Within the framework of the summit, two sessions were held. In the first of these, titled «The Future of Governments», EU leaders discussed the role of the European Union and its institutions in fostering public confidence on the Internet and enhancing security, which is considered a prerequisite for the formation of «digital Europe». The second session «The Future of Economy and Society» was devoted to the infrastructure that is necessary for building a new digital economy [6].

The leaders of the EU countries at the Tallinn Summit reaffirmed their commitment to the creation of a single digital market by the end of 2018. The goals of this strategy are to improve access to goods, services, and content, and create a legislative framework for the operation of networks and services. In general, this strategy can bring the EU economy about € 415 billion annually and create hundreds of thousands of new jobs [7].

During the Tallinn summit of the EU, Lithuanian President Dalia Grybauskaitė proposed the EU to create a so-called «Cybernetic Schengen area», within which cybernetic rapid reaction forces should be created. In her opinion, it is necessary not only to exchange information quickly but also to defend together. In general, D.Grybauskaitė believes that cybersecurity should become an integral part of the EU security and defense policy [8].

EXERCISE REQUIREMENTS :: Can you transcribe the passage on the Tallinn Summit word for word between "The leaders of" and "new jobs [7].", inclusive?

Items from a data source
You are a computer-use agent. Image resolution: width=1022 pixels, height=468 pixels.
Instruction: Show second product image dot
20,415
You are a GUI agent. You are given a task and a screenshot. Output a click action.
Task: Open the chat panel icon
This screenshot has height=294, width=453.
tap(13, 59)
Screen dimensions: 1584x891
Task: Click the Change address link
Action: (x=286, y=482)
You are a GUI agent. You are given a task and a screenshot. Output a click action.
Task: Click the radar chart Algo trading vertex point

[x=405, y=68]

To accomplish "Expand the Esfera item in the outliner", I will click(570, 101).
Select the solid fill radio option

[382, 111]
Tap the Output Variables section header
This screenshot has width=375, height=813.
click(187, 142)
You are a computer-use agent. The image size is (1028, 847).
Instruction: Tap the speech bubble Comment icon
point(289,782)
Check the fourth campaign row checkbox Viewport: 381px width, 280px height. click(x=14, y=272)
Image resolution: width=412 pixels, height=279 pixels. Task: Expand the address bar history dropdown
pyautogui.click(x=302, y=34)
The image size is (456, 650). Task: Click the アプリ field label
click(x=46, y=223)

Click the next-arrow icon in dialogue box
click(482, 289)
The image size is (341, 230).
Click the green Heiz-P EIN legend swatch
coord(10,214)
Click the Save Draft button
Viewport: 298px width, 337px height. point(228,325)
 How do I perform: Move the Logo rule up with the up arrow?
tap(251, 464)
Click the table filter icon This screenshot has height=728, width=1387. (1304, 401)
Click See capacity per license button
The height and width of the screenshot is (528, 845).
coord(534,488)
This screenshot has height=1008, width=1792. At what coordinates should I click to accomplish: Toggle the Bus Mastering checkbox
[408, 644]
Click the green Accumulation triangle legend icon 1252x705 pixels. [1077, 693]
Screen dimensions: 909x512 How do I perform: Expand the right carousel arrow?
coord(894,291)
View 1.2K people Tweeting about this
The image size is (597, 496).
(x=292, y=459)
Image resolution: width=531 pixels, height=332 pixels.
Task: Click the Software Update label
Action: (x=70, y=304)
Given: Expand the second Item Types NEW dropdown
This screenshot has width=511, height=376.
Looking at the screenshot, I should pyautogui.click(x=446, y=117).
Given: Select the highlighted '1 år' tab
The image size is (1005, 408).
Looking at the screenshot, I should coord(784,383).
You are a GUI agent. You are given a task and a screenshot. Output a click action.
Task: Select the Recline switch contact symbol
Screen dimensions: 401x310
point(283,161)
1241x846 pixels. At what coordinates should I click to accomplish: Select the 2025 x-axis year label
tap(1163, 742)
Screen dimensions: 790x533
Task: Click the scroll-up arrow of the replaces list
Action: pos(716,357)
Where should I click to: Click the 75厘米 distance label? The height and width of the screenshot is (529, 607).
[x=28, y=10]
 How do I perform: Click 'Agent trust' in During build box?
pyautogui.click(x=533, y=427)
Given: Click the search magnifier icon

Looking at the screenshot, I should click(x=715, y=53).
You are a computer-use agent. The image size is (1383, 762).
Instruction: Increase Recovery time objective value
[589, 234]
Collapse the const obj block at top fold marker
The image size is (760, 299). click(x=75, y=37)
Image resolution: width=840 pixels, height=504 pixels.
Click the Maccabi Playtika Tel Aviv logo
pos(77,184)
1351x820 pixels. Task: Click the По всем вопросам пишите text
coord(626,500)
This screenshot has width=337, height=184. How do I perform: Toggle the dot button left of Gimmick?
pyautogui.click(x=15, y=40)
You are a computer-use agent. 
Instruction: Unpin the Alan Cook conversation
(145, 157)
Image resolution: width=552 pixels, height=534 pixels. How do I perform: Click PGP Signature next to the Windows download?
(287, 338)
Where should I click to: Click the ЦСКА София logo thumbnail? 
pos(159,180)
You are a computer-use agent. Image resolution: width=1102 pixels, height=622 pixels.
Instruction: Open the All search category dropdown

COMPLETED EXERCISE ::
The leaders of the EU countries at the Tallinn Summit reaffirmed their commitment to the creation of a single digital market by the end of 2018. The goals of this strategy are to improve access to goods, services, and content, and create a legislative framework for the operation of networks and services. In general, this strategy can bring the EU economy about € 415 billion annually and create hundreds of thousands of new jobs [7].